[Dataset entries]
____

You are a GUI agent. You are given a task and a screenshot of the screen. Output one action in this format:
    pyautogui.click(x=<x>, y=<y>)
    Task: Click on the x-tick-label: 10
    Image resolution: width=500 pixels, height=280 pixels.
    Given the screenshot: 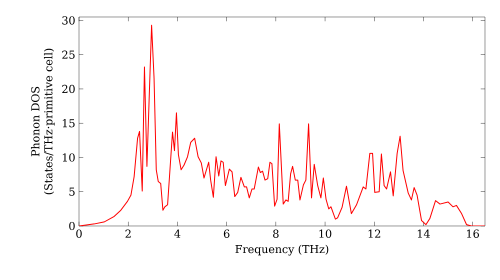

____

## [WHAT IS NEEDED]
Convert the data above into a Markdown table with two columns, "Row" and "Line", numbering each line and skipping any blank ones. Leave the pictures out of your answer.

## [RESULT]
| Row | Line |
|---|---|
| 1 | You are a GUI agent. You are given a task and a screenshot of the screen. Output one action in this format: |
| 2 |     pyautogui.click(x=<x>, y=<y>) |
| 3 |     Task: Click on the x-tick-label: 10 |
| 4 |     Image resolution: width=500 pixels, height=280 pixels. |
| 5 |     Given the screenshot:  |